INFORMATION SHOWN:
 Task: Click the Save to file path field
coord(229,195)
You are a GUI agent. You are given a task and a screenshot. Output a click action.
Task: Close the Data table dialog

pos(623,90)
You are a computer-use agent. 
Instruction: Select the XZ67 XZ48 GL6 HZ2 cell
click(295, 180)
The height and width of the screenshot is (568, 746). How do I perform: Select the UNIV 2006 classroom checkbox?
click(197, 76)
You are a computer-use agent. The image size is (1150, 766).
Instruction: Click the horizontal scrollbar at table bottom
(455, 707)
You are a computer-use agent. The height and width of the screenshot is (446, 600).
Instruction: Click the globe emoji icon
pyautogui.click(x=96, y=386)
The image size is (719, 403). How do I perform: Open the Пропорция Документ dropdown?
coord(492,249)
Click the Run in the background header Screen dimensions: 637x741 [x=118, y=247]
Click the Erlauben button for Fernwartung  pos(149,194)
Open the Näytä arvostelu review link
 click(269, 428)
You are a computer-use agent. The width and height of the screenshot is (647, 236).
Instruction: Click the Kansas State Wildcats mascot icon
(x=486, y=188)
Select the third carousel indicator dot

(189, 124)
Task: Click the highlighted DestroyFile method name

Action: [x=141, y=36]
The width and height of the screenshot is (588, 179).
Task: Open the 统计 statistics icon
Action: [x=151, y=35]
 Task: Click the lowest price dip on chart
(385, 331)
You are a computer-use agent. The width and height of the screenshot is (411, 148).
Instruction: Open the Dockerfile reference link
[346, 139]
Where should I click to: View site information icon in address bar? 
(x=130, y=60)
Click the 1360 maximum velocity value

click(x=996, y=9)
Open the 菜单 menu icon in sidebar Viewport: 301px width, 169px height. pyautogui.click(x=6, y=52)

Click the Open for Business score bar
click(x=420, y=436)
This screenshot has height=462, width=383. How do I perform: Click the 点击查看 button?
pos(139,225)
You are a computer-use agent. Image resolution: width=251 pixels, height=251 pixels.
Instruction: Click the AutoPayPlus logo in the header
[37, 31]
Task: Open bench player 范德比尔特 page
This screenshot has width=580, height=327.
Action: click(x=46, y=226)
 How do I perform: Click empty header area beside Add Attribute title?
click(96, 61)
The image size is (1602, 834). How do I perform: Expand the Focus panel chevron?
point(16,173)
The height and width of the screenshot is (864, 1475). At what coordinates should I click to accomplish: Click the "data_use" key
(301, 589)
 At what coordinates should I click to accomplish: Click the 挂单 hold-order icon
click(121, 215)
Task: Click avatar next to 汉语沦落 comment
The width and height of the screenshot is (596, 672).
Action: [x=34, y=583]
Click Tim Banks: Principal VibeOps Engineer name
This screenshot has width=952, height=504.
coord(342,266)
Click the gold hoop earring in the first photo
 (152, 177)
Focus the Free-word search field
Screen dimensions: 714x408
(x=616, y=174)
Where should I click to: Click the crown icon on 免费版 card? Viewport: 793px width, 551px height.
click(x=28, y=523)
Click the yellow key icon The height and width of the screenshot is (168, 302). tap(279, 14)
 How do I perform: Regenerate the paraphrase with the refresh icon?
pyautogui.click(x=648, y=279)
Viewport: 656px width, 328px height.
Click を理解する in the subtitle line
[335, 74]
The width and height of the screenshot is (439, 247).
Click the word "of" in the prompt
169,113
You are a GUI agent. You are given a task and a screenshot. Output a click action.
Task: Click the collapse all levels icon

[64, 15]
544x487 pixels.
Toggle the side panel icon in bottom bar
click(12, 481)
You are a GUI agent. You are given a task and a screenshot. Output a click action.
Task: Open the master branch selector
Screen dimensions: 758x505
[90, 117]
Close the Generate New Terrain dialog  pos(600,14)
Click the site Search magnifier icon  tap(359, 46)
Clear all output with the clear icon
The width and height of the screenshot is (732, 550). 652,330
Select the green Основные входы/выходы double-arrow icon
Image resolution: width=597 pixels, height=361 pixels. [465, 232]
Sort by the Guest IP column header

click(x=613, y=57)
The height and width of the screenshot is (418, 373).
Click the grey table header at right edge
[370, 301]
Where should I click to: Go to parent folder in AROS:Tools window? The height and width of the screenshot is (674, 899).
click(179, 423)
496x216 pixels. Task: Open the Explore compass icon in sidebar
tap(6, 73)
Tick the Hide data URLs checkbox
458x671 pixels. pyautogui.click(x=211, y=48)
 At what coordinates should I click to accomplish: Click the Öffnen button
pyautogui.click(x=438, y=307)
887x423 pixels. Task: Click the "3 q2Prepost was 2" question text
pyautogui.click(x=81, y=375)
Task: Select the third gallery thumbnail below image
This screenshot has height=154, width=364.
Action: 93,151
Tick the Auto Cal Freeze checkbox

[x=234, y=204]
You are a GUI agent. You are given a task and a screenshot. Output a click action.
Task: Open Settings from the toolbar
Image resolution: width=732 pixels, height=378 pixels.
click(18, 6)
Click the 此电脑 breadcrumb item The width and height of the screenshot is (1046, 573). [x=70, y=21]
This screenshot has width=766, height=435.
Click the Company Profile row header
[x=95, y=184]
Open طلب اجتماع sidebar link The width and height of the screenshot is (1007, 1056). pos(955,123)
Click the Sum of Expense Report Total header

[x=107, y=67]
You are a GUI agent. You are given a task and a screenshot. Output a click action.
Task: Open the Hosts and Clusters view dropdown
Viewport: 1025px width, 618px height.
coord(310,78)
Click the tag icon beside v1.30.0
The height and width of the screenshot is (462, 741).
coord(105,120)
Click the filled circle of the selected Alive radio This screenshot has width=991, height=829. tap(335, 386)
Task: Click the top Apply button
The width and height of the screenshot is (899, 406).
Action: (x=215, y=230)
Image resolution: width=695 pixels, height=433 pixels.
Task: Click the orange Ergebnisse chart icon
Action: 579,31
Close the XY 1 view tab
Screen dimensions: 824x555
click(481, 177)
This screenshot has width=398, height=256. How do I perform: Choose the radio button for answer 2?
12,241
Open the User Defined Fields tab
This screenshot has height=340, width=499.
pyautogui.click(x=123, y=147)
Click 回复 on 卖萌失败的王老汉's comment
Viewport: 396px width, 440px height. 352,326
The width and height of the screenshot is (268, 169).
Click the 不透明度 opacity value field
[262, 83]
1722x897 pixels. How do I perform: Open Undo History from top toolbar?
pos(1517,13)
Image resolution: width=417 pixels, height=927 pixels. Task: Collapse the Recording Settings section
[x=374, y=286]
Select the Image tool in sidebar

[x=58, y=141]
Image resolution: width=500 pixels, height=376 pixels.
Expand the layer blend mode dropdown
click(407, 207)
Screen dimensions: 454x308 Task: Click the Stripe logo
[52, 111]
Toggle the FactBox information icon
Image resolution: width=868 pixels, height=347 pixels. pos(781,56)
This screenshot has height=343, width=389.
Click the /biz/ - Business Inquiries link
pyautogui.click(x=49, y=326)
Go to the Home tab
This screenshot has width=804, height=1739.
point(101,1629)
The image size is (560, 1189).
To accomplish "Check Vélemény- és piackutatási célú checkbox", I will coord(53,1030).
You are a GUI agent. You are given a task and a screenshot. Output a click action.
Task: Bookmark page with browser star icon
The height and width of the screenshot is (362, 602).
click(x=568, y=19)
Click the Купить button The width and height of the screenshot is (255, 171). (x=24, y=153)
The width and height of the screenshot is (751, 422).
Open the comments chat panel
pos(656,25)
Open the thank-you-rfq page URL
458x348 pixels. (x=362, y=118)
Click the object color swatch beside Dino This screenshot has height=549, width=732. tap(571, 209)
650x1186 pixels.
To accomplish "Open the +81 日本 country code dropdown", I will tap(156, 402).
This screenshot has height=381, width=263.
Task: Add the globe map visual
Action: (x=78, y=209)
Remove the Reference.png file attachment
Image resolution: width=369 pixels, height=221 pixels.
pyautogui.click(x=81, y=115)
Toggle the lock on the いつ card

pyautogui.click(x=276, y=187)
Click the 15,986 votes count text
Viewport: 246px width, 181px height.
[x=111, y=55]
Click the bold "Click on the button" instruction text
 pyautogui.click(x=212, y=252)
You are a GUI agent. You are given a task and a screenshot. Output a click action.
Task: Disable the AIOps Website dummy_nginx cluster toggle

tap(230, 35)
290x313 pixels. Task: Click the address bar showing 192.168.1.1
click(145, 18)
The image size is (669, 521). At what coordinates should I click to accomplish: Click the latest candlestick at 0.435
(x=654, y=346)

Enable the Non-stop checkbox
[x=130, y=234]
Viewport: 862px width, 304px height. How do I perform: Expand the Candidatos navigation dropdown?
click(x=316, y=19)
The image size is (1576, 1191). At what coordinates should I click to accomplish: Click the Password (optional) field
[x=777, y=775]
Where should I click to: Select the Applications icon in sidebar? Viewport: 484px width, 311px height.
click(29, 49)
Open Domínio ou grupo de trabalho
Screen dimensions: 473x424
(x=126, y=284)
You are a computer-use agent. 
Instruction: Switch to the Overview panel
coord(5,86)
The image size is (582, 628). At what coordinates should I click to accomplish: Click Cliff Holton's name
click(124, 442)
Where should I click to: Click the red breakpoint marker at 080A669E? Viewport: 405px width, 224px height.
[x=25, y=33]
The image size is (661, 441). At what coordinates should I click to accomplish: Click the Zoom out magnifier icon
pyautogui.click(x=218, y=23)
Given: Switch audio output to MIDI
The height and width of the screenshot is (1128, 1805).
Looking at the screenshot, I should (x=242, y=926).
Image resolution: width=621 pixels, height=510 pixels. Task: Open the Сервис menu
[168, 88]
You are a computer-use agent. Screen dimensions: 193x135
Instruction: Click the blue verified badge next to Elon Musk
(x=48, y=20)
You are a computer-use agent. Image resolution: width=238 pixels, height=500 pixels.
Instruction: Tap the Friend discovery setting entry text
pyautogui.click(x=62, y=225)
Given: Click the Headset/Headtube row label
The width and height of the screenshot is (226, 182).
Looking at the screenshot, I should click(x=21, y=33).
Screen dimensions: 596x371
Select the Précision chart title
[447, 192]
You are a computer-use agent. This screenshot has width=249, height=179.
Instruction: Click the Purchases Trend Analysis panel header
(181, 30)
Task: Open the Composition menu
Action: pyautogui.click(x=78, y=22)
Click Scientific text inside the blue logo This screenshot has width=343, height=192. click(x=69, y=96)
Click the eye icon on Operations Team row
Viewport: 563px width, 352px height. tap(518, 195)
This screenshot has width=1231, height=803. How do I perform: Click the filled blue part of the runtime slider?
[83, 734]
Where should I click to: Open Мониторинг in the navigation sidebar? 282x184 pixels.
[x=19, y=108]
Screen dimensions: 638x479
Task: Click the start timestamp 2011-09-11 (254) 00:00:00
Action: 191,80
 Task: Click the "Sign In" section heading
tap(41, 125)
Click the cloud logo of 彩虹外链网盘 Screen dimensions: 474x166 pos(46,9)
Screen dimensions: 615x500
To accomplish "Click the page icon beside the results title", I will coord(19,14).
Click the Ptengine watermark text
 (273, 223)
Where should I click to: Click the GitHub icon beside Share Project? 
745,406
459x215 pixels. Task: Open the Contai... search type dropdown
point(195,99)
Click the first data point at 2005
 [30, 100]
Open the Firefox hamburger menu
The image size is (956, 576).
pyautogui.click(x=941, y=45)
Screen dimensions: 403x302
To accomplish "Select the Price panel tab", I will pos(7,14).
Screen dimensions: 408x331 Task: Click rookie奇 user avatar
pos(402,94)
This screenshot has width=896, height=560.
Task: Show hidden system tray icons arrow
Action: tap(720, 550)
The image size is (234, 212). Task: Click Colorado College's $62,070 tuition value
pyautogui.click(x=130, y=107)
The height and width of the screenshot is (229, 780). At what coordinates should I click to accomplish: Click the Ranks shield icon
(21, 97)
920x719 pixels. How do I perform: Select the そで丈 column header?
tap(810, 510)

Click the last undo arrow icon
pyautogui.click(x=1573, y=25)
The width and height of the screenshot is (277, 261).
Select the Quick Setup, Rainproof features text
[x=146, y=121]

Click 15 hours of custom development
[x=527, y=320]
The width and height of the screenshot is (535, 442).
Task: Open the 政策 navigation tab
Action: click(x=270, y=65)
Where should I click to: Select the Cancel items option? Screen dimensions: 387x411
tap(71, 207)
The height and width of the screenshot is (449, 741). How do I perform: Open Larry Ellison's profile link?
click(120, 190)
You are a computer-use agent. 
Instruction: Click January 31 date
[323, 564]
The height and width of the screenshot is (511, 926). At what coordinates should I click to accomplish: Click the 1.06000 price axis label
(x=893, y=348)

TASK DIRECTIONS:
Count the lines in the listing above that contain the string "computer", and give only the count.

ANSWER TO THIS TASK:
11